• **To do**
1. Using the XFS mailing-list thread below, decide whether each statement agrees with it: (a) in xfs_reflink.c, the patch stops storing the result of xfs_quota_unreserve_blkres in error; (b) Darrick J. Wong addressed his reply directly to Christoph Hellwig; (c) the patch on iext overflow checking is the fourth of six. For each, answer yes or no and quote the deciding words.
2. Extend the XFS mailing-list thread below, beginning right after its last sentence, "logic itself."

• **Page**
[START]

Everything else in this patch looks good to me.

--D

>  }
>  
>  extern int xfs_mount_reset_sbqflags(struct xfs_mount *);
> diff --git a/fs/xfs/xfs_reflink.c b/fs/xfs/xfs_reflink.c
> index df632790a0a51c..83f243cfa40571 100644
> --- a/fs/xfs/xfs_reflink.c
> +++ b/fs/xfs/xfs_reflink.c
> @@ -606,10 +606,8 @@ xfs_reflink_cancel_cow_blocks(
>  		trace_xfs_reflink_cancel_cow(ip, &del);
>  
>  		if (isnullstartblock(del.br_startblock)) {
> -			error = xfs_bmap_del_extent_delay(ip, XFS_COW_FORK,
> -					&icur, &got, &del);
> -			if (error)
> -				break;
> +			xfs_bmap_del_extent_delay(ip, XFS_COW_FORK, &icur, &got,
> +					&del);
>  		} else if (del.br_state == XFS_EXT_UNWRITTEN || cancel_real) {
>  			ASSERT((*tpp)->t_highest_agno == NULLAGNUMBER);
>  
> @@ -632,10 +630,7 @@ xfs_reflink_cancel_cow_blocks(
>  			xfs_bmap_del_extent_cow(ip, &icur, &got, &del);
>  
>  			/* Remove the quota reservation */
> -			error = xfs_quota_unreserve_blkres(ip,
> -					del.br_blockcount);
> -			if (error)
> -				break;
> +			xfs_quota_unreserve_blkres(ip, del.br_blockcount);
>  		} else {
>  			/* Didn't do anything, push cursor back. */
>  			xfs_iext_prev(ifp, &icur);
> -- 
> 2.39.2
> 
> 

^ permalink raw reply	[flat|nested] 20+ messages in thread

* Re: [PATCH 4/6] xfs: simplify iext overflow checking and upgrade
  2024-03-28 22:04   ` Dave Chinner
  2024-03-29  4:10     ` Christoph Hellwig
@ 2024-03-29 16:24     ` Darrick J. Wong
  1 sibling, 0 replies; 20+ messages in thread
From: Darrick J. Wong @ 2024-03-29 16:24 UTC (permalink / raw)
  To: Dave Chinner; +Cc: Christoph Hellwig, Chandan Babu R, linux-xfs

On Fri, Mar 29, 2024 at 09:04:43AM +1100, Dave Chinner wrote:
> On Thu, Mar 28, 2024 at 08:02:54AM +0100, Christoph Hellwig wrote:
> > Currently the calls to xfs_iext_count_may_overflow and
> > xfs_iext_count_upgrade are always paired.  Merge them into a single
> > function to simplify the callers and the actual check and upgrade
> > logic itself.

[END]

• **Data extract**
[START]

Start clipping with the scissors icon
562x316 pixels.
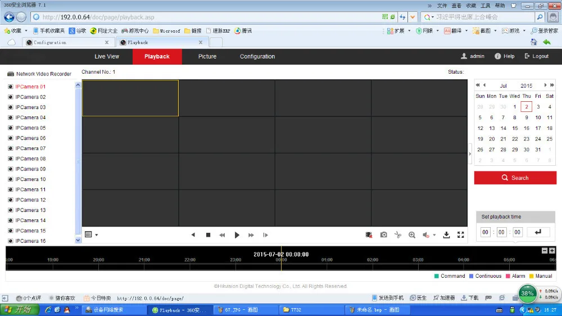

[END]

• **Task-by-task results**
1.
(a) Yes: "-			error = xfs_quota_unreserve_blkres(ip," is replaced by "+			xfs_quota_unreserve_blkres(ip, del.br_blockcount);"
(b) No: "To: Dave Chinner; +Cc: Christoph Hellwig, Chandan Babu R, linux-xfs"
(c) Yes: "[PATCH 4/6] xfs: simplify iext overflow checking and upgrade"

2.
> > 
> > Signed-off-by: Christoph Hellwig <hch@lst.de>
> > ---
> >  fs/xfs/libxfs/xfs_attr.c       |  5 +--
> >  fs/xfs/libxfs/xfs_bmap.c       |  5 +--
> >  fs/xfs/libxfs/xfs_inode_fork.c | 62 ++++++++++++++++------------------
> >  fs/xfs/libxfs/xfs_inode_fork.h |  4 +--
> >  fs/xfs/xfs_bmap_item.c         |  4 +--
> >  fs/xfs/xfs_bmap_util.c         | 24 +++----------
> >  fs/xfs/xfs_dquot.c             |  5 +--
> >  fs/xfs/xfs_iomap.c             |  9 ++---
> >  fs/xfs/xfs_reflink.c           |  9 ++---
> >  fs/xfs/xfs_rtalloc.c           |  5 +--
> >  10 files changed, 44 insertions(+), 88 deletions(-)
> 
> ....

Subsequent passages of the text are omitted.